I must admit I have a rebellious gardening streak that makes an appearance every once in a while. You know – rebellious as in bucking good ol’ fashioned gardening advice because, well, just because. I was a bit sassy with my rhubarb this year. I let it flower. You read that right. I let it flower. I feel a lecture coming on. (sigh)
Yes, I do know that I compromised my rhubarb harvest by diverting energy into producing flowers and seed rather than actual edible stalks. Hey, I enjoyed a splendid show of flowers though and now have a rhubarb seed collection for planting more rhubarb next year! So, if you’re feeling rebellious, read on to learn more about how to collect rhubarb seeds and when to harvest seeds from rhubarb!
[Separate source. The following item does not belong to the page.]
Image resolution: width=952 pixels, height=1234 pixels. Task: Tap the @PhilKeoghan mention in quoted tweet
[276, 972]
How to Collect Rhubarb Seeds
You could always obtain rhubarb plant seeds from your local seed supplier but saving rhubarb seedpods from your garden is much more gratifying. However, you may or may not have the opportunity to harvest your own seeds because your rhubarb may not flower in any given year. The probability of flowering, or bolting in rhubarb, increases with certain varieties, the age of the plant, and the presence of certain environmental conditions and stressors such as heat and drought. Keep a close watch on the base of your rhubarb plant for the formation of tightly packed flower pods which, if left to fruition, will emerge into long stalks with unfurled flowers at the top. These flower pods can form at any point during the rhubarb growing season and can appear even in the early spring.
Rhubarb can be grown as a strictly ornamental plant and, after setting your eyes on the flower display, it’s easy to see why. You may at this point be tempted to cut the flower stalks prematurely and incorporate them into a flower bouquet, however, you will miss your opportunity for rhubarb seed collection.
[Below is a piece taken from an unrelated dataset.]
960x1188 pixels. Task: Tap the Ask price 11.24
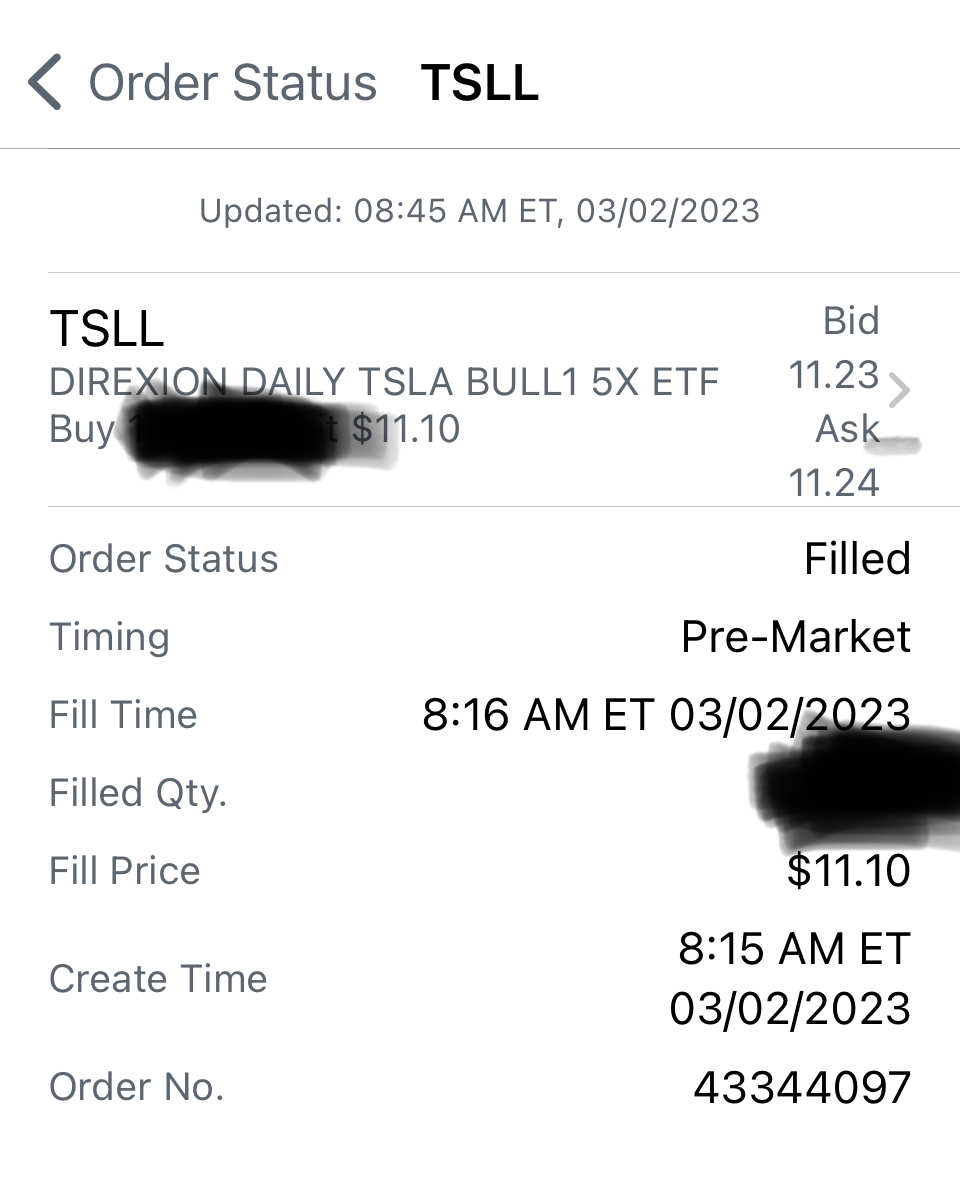click(834, 483)

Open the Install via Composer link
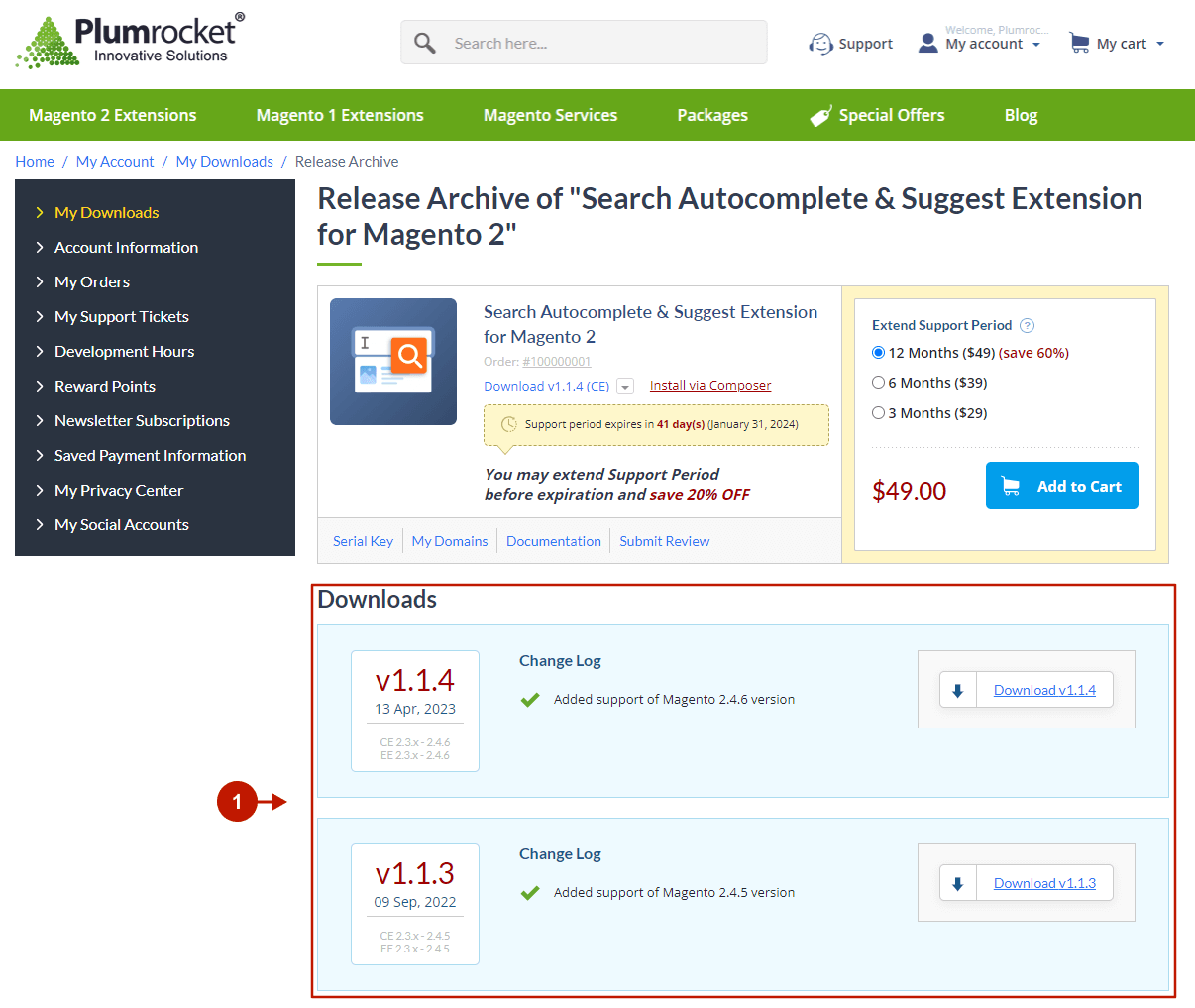tap(710, 386)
Patience is a virtue here, as you will need to wait for a transformation to take place after the rhubarb has flowered before you harvest your rhubarb plant seeds. The flowers will turn into green seed and then eventually these seeds and the entire rhubarb branch (as a whole) will dry out and turn brown. This is when to harvest seeds from rhubarb.
Saving rhubarb seedpods is easy. Clip the stalks with snips or break the brittle branches off by hand. Hover the branches over a cookie sheet and run your fingers down the stalk, brushing the seeds onto the cookie sheet. Dry the seeds on the cookie sheet for a week or two, then package them up and put in a dark, cool place for storage.
It has been said that the shelf life of harvested rhubarb plant seeds does not extend past the second year, so this is something to keep in mind when planning your garden.